=== WORK REQUIRED ===
Reproduce the listing below line for line, starting at its first line and ending at the line that contains "coord(8,26)", with both of those lines included.

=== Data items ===
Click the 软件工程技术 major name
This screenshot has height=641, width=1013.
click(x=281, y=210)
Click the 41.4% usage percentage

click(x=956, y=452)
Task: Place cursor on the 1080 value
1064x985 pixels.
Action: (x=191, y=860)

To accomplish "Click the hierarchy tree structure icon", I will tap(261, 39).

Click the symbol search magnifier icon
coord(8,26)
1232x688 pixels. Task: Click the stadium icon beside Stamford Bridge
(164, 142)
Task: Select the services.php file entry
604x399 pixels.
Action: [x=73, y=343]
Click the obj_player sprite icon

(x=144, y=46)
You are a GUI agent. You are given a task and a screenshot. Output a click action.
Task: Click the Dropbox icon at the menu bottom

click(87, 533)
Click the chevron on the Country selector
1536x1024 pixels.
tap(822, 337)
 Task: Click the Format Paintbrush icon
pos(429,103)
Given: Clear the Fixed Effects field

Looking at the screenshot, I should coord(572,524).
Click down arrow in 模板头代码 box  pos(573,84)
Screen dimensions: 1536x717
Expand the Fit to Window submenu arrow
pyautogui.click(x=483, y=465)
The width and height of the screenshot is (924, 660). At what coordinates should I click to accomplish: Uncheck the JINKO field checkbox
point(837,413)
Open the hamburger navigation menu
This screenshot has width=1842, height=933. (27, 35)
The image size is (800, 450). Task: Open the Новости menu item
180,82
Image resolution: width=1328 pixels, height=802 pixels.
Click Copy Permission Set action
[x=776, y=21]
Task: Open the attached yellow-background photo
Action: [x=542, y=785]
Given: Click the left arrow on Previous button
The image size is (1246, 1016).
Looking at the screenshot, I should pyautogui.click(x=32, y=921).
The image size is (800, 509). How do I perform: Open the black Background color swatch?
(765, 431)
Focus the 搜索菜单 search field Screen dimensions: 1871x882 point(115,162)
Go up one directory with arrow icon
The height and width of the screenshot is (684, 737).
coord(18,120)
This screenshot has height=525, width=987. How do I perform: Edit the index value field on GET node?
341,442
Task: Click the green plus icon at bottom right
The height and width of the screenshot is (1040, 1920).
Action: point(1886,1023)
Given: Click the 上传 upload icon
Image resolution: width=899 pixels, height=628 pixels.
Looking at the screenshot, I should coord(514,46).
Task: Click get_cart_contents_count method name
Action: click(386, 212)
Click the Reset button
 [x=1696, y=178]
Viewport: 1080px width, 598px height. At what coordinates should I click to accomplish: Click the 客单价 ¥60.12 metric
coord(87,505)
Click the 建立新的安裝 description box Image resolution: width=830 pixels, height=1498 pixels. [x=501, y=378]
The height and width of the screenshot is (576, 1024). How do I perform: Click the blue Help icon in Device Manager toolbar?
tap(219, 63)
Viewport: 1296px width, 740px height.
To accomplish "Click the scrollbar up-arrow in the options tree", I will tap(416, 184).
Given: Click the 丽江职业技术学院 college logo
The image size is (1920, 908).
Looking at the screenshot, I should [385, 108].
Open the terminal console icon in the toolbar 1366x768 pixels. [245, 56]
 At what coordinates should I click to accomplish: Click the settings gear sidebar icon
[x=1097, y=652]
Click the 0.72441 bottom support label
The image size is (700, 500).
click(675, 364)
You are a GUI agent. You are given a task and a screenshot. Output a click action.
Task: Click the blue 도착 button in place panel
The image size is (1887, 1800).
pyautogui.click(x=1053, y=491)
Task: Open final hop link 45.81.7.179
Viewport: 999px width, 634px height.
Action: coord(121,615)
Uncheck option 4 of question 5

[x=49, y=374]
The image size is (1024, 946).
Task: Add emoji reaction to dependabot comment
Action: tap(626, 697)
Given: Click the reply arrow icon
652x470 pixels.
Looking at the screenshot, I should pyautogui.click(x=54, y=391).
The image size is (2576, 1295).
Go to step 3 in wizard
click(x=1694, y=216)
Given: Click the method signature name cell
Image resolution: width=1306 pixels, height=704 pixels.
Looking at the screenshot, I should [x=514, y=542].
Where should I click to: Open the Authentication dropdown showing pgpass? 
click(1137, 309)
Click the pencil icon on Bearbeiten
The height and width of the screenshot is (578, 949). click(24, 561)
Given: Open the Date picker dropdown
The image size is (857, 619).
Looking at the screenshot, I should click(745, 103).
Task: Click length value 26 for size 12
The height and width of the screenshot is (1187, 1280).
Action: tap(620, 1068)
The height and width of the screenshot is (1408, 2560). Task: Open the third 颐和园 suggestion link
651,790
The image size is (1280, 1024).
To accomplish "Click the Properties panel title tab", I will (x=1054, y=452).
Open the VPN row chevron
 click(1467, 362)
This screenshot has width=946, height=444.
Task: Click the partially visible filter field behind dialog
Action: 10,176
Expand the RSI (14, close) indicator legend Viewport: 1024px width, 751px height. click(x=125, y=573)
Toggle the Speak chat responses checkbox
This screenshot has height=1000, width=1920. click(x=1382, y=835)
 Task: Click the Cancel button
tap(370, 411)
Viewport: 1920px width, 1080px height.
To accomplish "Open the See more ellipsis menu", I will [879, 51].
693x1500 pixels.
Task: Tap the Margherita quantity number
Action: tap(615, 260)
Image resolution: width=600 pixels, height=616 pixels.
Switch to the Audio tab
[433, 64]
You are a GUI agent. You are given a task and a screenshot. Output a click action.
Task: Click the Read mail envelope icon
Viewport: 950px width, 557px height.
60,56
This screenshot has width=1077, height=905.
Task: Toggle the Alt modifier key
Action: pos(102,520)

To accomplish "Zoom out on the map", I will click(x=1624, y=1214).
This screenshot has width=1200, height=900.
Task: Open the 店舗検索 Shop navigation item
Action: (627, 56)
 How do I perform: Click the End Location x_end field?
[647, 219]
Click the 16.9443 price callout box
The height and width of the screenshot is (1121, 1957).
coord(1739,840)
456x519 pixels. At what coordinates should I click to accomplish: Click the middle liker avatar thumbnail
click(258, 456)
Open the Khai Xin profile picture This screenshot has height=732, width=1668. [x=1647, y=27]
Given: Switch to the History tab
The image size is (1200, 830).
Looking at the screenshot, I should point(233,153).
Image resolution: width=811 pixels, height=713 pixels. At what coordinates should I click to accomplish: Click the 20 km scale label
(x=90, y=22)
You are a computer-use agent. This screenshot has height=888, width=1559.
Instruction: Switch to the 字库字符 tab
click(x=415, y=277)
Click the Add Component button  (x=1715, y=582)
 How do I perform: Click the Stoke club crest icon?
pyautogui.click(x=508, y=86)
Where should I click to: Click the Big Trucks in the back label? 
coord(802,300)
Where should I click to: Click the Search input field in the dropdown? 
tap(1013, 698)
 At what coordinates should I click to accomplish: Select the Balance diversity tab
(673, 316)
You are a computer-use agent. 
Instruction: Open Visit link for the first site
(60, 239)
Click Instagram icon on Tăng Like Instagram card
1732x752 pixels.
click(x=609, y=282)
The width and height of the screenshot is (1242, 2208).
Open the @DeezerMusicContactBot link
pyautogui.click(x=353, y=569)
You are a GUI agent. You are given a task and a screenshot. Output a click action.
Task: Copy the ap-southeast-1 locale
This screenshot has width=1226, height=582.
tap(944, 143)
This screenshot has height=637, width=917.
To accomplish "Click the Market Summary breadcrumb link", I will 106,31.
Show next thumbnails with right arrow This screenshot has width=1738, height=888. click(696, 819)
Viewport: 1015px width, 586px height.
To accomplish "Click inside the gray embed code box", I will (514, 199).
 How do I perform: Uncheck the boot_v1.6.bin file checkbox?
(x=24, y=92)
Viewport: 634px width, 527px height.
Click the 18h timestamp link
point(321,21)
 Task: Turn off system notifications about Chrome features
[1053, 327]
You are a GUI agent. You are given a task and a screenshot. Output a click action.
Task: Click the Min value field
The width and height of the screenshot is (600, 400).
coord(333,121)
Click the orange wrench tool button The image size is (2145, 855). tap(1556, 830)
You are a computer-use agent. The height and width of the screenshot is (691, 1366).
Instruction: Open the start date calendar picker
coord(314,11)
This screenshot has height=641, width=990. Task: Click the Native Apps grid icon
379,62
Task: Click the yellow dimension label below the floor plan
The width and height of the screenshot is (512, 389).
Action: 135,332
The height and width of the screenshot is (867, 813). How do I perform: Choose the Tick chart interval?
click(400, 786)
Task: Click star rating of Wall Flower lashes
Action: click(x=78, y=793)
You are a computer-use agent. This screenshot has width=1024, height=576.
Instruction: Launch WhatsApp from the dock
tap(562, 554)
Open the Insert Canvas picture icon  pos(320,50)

=== RESULT BELOW ===
Click the 软件工程技术 major name
This screenshot has height=641, width=1013.
click(x=281, y=210)
Click the 41.4% usage percentage

click(x=956, y=452)
Task: Place cursor on the 1080 value
1064x985 pixels.
Action: (x=191, y=860)

To accomplish "Click the hierarchy tree structure icon", I will tap(261, 39).

Click the symbol search magnifier icon
coord(8,26)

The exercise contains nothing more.